• Required work
I need the lines from the one containing "This screenshot has" through the last line of the entries retyped exactly, with no pictures among them.

Top of Records for the task

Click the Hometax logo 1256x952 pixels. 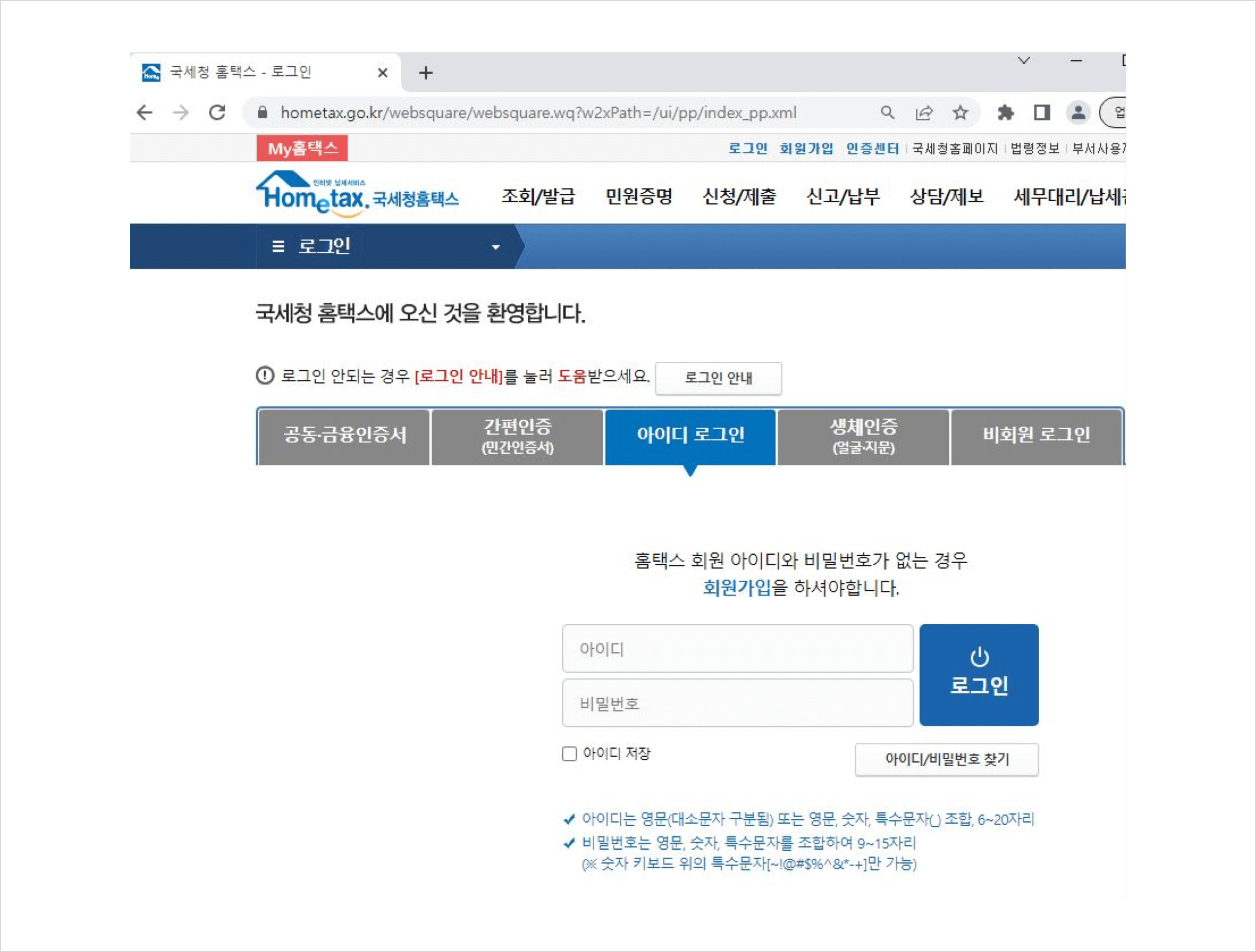356,195
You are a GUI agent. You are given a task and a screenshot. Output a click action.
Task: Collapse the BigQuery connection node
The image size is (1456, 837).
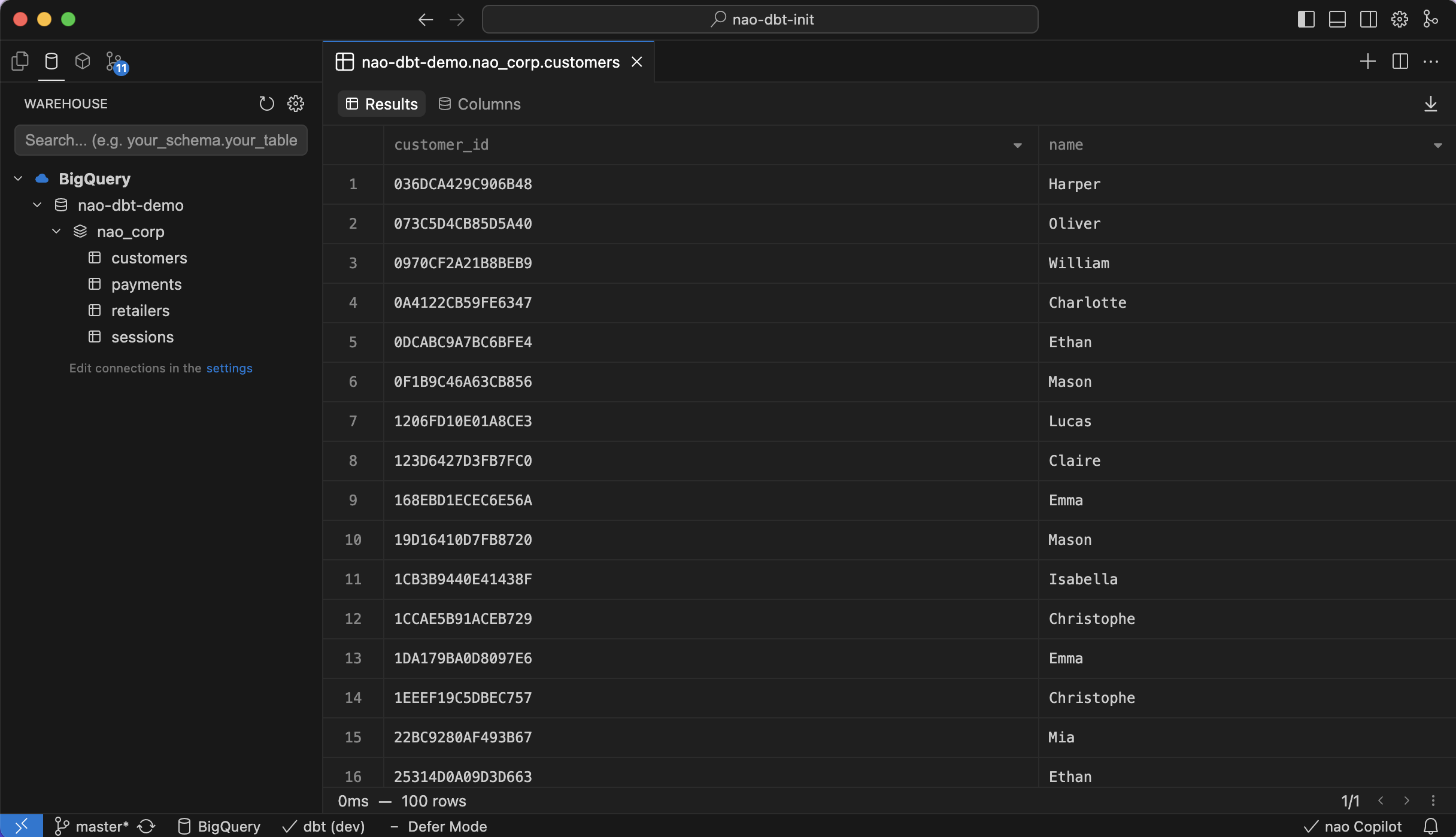(x=17, y=178)

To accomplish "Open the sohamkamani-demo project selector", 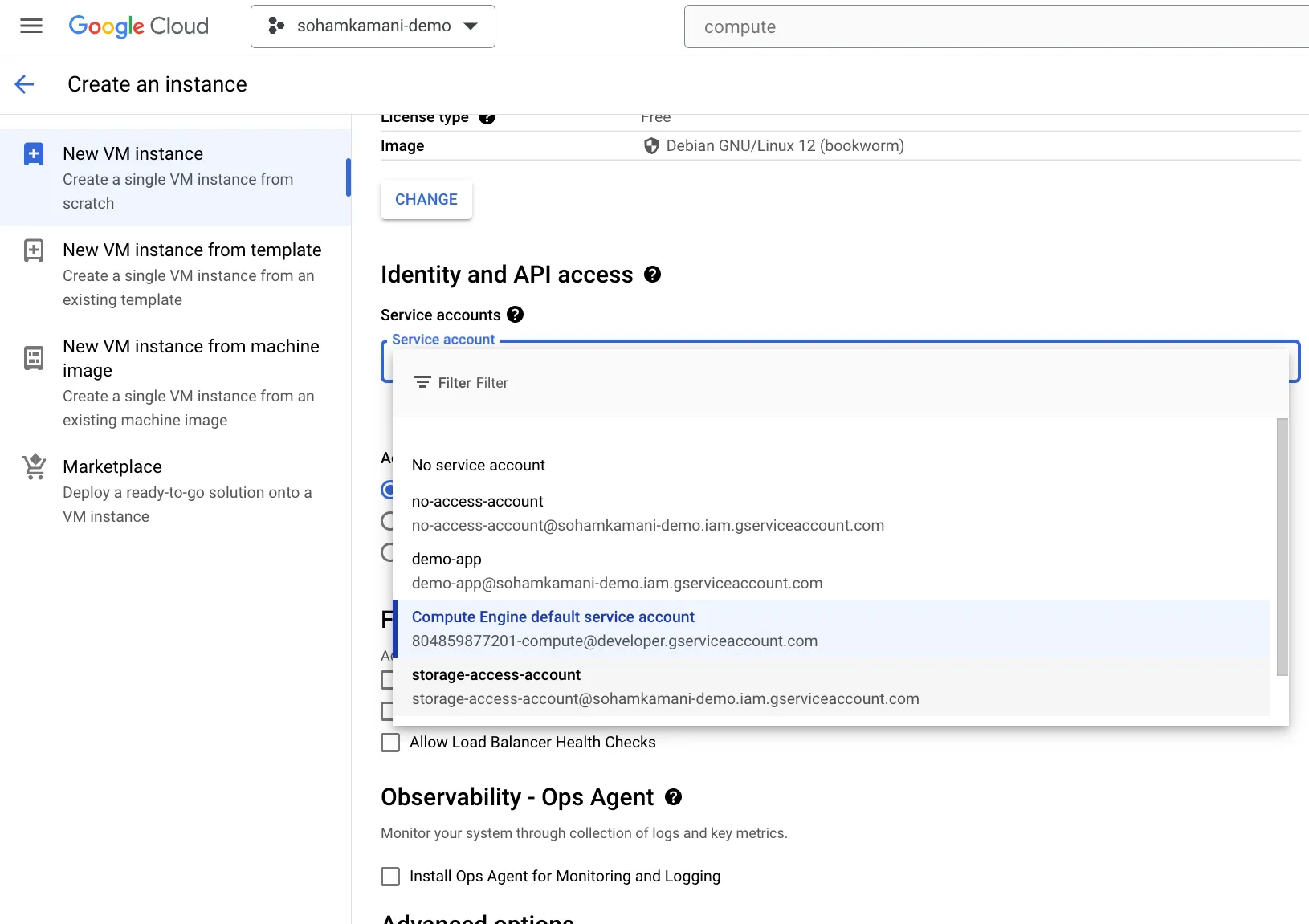I will pyautogui.click(x=372, y=26).
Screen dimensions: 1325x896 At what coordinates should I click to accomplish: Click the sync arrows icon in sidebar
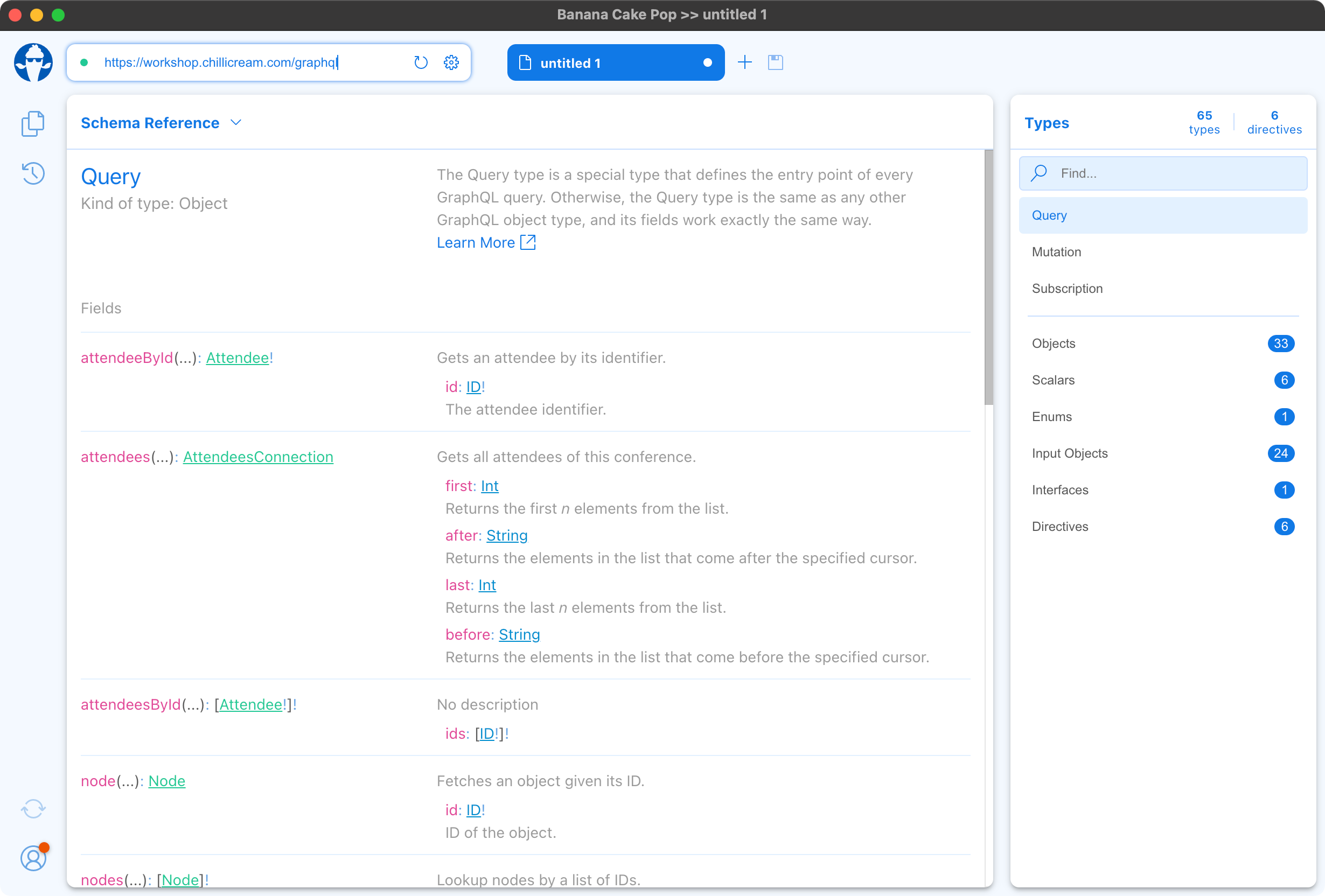click(x=33, y=808)
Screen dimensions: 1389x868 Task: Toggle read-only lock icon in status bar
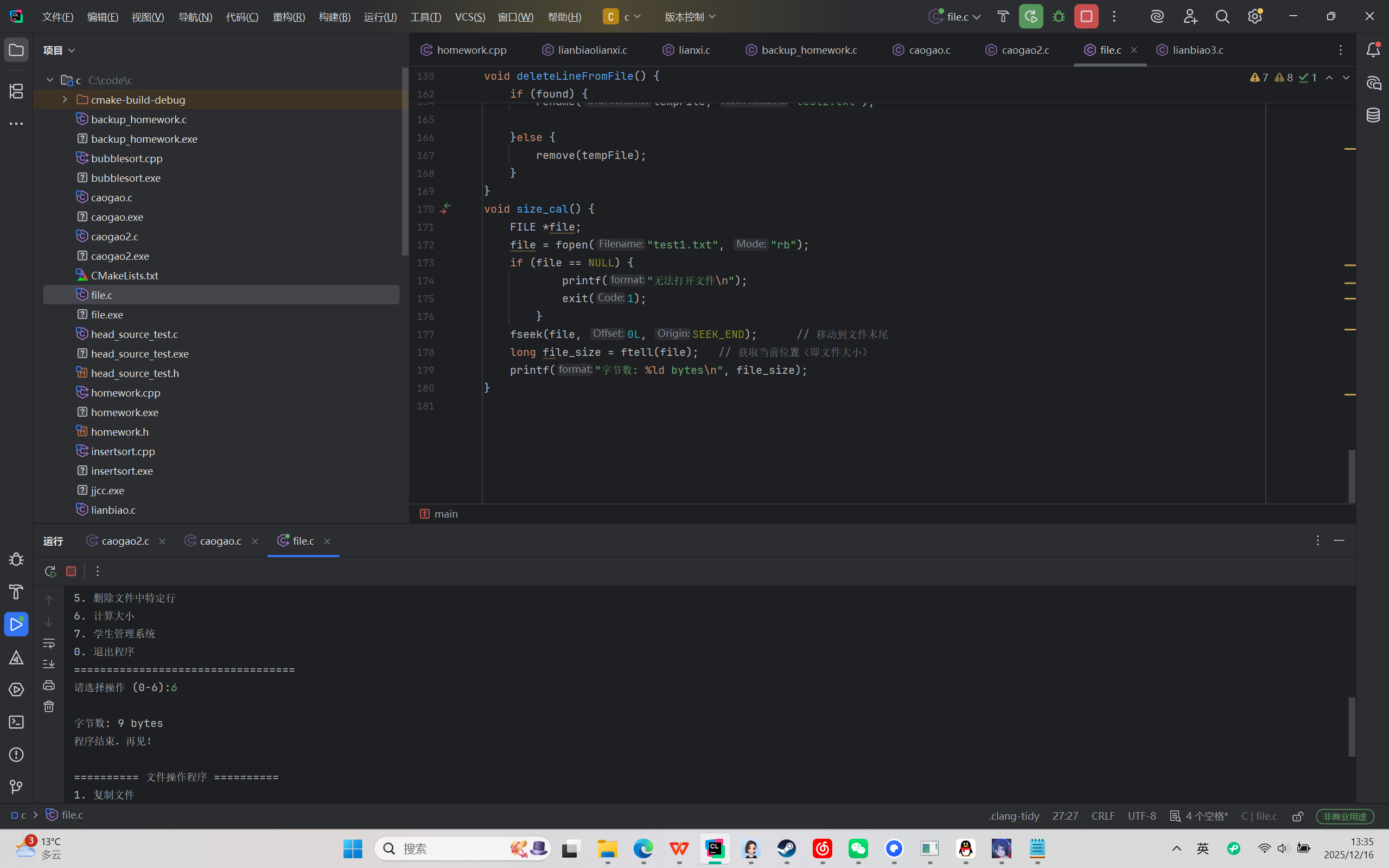pyautogui.click(x=1298, y=816)
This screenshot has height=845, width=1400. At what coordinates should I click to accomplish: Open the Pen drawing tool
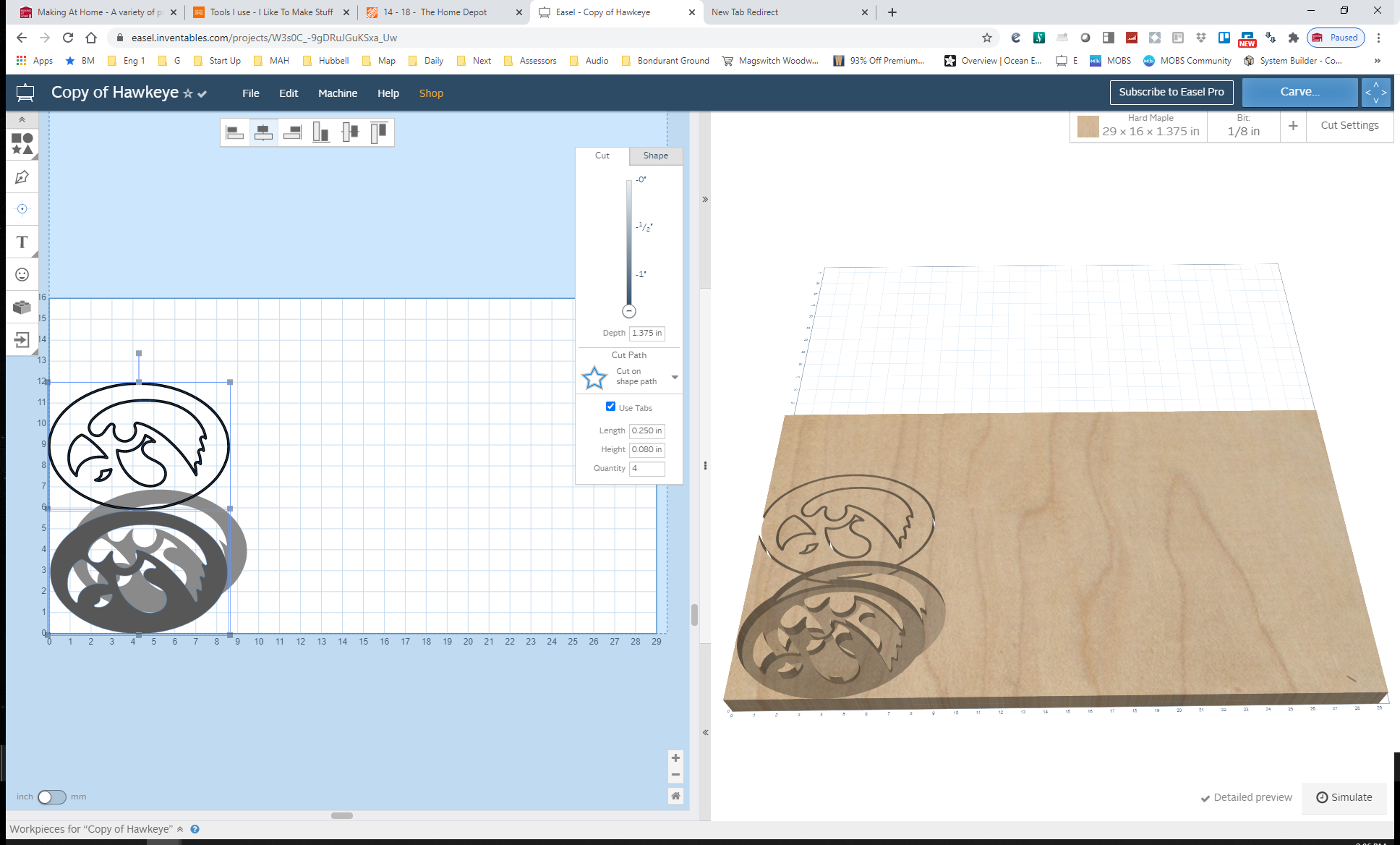click(21, 176)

Bottom of Records for the task

• Expected answer
This screenshot has height=845, width=1400. At what coordinates should I click to accomplish: Open the Pen drawing tool
click(21, 176)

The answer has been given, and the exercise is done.